Personal information
- Born: July 28, 1978 (age 48) Phoenix, Arizona, U.S.
- Listed height: 6 ft 0 in (1.83 m)
- Listed weight: 182 lb (83 kg)

Career information
- High school: Sacramento (CA) Foothill
- College: UNLV
- NFL draft: 2002: 6th round, 176th overall pick

Career history
- Buffalo Bills (2002–2005);

Awards and highlights
- MW Defensive Player of the Year (2001); 2× First-team All-MW (2000, 2001); Second-team All-MW (1999);

Career NFL statistics
- Tackles: 83
- Sacks: 1.5
- Interceptions: 1
- Stats at Pro Football Reference

= Kevin Thomas (cornerback, born 1978) =

American football player (born 1978)

Marvin Kevin Thomas (born July 28, 1978) is an American former professional football player who was a cornerback in the National Football League (NFL). He played college football for the UNLV Rebels.

==Early life==
Thomas played high school football at Foothill High School in Sacramento, California. He was a standout two-year letterwinner as DB and wide receiver in high school. Recorded five interceptions as senior and three as junior. Named first-team all-conference as senior as well as being the team?s defensive MVP . Tabbed second-team All-Metro as a DB. A top return man who had four punt returns for scores in 1996 . Helped Mustangs to a 12–1 record . Also a two-time all-league small forward on basketball team. In 2015 he was Inducted to Foothill High School Hall of Fame for basketball and football.

==College career==
Thomas played college football for the UNLV Rebels. Named 2001 Mountain West Defensive Player of the Year after establishing school records with seven interceptions and three returned for TDs.

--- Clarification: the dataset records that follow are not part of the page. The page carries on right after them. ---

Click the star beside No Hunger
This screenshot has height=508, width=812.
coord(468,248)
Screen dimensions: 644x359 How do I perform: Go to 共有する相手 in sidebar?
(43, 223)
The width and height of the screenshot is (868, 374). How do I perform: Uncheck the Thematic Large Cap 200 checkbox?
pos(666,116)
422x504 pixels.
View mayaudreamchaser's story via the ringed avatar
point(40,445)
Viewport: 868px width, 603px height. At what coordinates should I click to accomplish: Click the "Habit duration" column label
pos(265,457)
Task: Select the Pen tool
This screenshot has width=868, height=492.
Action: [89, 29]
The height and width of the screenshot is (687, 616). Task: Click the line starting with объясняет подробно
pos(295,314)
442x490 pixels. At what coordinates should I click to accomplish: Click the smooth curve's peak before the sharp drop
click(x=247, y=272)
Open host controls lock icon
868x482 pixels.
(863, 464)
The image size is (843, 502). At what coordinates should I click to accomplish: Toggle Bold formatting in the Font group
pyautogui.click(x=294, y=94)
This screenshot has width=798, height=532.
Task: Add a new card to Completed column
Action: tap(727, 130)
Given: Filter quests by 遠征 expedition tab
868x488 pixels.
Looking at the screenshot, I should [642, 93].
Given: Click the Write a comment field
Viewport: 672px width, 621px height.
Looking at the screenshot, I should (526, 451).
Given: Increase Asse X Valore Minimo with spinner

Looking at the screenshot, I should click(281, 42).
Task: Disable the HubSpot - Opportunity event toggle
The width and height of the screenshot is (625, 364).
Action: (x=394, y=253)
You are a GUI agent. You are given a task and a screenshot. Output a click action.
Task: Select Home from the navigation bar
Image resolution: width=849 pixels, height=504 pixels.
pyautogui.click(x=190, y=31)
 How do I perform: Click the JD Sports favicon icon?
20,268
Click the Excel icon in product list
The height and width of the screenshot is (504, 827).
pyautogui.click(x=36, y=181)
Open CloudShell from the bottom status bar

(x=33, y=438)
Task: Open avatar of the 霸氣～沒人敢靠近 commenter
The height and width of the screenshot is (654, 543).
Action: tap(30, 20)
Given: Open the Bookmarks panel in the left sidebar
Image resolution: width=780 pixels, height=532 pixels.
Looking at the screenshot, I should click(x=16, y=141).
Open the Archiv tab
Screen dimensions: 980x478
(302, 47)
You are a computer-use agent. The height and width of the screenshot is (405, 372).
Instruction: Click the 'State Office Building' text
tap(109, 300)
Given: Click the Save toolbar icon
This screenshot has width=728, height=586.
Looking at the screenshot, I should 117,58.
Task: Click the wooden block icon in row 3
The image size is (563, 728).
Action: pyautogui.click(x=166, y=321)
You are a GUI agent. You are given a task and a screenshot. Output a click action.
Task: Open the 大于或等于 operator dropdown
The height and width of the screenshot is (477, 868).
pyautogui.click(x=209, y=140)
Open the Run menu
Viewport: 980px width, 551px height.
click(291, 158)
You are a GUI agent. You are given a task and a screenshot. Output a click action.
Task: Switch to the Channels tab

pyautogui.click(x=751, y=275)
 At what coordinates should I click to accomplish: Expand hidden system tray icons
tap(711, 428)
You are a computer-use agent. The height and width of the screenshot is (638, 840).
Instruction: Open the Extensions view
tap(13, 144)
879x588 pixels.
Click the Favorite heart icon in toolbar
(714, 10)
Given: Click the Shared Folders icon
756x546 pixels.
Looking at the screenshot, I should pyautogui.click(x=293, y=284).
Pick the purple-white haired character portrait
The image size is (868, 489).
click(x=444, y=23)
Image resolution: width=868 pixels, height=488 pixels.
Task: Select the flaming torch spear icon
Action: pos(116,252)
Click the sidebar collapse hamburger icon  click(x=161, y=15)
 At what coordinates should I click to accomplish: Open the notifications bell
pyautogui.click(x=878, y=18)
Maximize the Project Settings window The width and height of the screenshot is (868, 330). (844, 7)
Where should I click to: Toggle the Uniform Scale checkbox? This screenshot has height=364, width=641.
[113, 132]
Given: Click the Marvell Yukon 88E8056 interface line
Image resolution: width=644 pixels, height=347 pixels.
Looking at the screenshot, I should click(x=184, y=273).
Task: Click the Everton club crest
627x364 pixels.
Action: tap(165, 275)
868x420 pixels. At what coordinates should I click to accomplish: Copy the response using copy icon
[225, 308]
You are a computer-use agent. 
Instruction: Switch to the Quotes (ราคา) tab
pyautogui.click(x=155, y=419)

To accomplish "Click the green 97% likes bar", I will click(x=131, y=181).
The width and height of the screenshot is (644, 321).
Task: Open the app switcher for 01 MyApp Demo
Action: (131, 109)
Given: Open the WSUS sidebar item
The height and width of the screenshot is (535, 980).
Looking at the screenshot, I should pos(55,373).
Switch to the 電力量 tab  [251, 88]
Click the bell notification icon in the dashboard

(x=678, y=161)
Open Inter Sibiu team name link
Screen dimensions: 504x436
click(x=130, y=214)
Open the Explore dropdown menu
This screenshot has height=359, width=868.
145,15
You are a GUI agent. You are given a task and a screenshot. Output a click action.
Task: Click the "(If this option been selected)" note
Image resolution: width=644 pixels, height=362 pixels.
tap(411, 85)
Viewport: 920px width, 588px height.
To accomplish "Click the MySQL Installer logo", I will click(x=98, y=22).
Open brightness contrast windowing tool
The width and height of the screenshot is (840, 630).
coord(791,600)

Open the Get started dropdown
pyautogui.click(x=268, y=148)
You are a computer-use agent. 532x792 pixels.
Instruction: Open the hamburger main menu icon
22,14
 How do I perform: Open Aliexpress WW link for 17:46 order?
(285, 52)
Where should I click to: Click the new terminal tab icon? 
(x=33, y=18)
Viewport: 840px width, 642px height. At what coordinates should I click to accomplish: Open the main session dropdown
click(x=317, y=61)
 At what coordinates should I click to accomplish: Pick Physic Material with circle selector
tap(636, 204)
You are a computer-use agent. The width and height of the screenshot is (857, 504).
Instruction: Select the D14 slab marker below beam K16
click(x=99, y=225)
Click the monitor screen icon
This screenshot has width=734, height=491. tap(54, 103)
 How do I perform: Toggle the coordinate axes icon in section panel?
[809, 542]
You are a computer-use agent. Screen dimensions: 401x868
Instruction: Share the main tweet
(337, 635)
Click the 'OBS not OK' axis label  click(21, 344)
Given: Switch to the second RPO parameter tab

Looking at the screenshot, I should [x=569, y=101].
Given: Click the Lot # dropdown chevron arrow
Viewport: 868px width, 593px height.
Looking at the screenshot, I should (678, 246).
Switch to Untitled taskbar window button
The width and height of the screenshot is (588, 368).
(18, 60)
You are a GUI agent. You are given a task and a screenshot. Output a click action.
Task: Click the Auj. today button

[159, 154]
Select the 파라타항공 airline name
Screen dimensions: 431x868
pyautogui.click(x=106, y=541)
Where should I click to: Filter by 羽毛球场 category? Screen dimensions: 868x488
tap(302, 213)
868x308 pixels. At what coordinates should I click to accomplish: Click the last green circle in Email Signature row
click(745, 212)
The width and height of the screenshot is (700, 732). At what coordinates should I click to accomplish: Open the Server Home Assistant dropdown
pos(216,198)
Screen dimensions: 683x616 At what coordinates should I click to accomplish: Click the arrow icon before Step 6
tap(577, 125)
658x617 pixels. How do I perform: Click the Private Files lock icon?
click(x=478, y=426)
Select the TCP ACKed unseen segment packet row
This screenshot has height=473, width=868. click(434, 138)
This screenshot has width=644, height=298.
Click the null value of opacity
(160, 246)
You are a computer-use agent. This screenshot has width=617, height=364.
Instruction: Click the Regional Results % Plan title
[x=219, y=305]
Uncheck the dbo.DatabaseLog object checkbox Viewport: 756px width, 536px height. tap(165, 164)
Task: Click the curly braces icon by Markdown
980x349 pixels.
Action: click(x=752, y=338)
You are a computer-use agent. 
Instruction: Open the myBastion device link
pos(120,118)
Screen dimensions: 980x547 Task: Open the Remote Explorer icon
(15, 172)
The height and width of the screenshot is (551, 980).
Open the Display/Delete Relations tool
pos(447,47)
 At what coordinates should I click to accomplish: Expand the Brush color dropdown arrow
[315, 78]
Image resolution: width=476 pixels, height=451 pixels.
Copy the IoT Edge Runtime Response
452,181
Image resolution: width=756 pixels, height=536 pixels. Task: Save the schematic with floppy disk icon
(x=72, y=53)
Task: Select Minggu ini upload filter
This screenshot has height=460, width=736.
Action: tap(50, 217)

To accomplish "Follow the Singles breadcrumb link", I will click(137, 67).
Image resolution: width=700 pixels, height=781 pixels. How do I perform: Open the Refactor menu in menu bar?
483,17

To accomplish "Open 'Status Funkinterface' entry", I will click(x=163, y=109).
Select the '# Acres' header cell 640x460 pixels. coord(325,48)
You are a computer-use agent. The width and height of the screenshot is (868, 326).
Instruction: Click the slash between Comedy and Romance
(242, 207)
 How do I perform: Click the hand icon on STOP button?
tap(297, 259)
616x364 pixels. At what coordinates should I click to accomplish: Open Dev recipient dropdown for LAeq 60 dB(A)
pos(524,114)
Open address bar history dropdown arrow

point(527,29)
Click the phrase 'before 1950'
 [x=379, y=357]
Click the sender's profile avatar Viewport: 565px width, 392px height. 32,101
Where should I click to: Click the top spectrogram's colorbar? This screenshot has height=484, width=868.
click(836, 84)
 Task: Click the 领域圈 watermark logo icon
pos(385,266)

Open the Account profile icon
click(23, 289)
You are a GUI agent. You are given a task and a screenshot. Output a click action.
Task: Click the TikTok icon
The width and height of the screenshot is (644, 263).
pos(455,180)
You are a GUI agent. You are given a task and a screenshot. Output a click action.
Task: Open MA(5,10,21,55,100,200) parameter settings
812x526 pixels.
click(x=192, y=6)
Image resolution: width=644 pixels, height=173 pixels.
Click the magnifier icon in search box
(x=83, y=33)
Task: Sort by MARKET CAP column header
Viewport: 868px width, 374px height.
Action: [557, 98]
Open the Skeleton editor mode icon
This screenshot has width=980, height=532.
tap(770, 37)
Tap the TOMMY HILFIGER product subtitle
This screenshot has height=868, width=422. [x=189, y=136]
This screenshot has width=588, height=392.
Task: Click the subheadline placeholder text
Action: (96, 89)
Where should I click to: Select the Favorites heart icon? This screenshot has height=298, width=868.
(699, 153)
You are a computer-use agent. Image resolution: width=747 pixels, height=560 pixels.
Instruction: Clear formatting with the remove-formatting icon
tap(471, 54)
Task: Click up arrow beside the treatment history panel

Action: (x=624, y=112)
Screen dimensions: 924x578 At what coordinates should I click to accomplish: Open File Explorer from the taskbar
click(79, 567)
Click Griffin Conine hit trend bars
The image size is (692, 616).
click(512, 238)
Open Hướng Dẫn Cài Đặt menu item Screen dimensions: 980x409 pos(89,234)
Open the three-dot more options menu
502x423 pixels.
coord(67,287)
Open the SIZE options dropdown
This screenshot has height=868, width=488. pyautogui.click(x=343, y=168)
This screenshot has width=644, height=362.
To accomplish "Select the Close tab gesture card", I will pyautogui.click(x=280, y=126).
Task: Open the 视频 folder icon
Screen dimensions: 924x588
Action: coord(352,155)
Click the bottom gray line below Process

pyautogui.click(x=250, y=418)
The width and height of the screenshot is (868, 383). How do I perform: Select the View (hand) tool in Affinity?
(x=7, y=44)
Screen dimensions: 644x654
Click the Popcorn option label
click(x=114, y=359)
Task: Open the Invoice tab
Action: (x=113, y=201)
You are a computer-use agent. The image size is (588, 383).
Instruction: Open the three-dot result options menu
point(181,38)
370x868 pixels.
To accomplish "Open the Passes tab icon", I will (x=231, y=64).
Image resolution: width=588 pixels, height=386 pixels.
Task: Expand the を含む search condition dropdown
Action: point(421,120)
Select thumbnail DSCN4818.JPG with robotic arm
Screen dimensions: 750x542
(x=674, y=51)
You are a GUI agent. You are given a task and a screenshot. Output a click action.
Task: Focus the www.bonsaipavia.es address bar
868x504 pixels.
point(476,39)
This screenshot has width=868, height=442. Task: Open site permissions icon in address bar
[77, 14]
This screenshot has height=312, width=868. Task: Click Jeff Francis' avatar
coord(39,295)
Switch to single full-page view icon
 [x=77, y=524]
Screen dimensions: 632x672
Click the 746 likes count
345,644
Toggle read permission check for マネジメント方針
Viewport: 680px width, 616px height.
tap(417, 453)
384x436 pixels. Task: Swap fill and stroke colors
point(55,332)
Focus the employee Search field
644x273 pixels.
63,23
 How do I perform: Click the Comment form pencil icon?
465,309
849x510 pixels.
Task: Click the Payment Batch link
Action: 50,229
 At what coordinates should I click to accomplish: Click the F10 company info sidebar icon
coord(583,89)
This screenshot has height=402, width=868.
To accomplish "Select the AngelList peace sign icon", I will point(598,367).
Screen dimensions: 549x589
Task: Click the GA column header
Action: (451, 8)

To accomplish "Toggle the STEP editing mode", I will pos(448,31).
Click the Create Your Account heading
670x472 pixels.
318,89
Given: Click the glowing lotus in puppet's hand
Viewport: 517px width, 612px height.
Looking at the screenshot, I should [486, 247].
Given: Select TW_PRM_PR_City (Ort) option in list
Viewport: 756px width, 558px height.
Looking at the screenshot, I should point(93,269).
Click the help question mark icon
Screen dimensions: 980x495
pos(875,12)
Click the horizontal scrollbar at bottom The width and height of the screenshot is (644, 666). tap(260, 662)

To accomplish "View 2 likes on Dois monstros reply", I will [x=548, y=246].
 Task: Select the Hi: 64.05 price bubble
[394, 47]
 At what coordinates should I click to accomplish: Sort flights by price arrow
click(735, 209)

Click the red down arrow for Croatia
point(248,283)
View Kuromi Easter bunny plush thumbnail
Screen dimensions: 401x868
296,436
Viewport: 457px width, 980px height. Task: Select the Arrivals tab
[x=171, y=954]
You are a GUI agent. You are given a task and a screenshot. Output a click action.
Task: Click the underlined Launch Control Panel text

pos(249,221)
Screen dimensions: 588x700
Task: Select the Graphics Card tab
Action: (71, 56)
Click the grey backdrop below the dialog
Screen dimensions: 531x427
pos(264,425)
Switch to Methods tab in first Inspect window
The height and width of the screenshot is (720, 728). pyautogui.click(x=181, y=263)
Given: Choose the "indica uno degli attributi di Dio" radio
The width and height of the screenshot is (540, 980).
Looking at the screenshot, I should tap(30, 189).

In 1999, intercepted five passes and set school record with 24 pass breakups.
Known mostly for his role in the greatest play in school history. Scooped up a fumble in his own end zone and returned it 100 yards to beat Baylor 27–24 on the final play of a 1999 game. Thomas started in 46 consecutive games for the Rebels and amassed 14 interceptions, second only to Marlon Beaver's 17 picks. He was a three time MWC first-team selection as well as the conference's defensive player of the year his senior season. His 68 pass breakups easily tops the NCAA career record. Inducted into UNLV's Hall of Fame in 2012. Nevada.

==Professional career==
Thomas was selected by the Buffalo Bills in the 6th round (176th overall) of the 2002 NFL draft.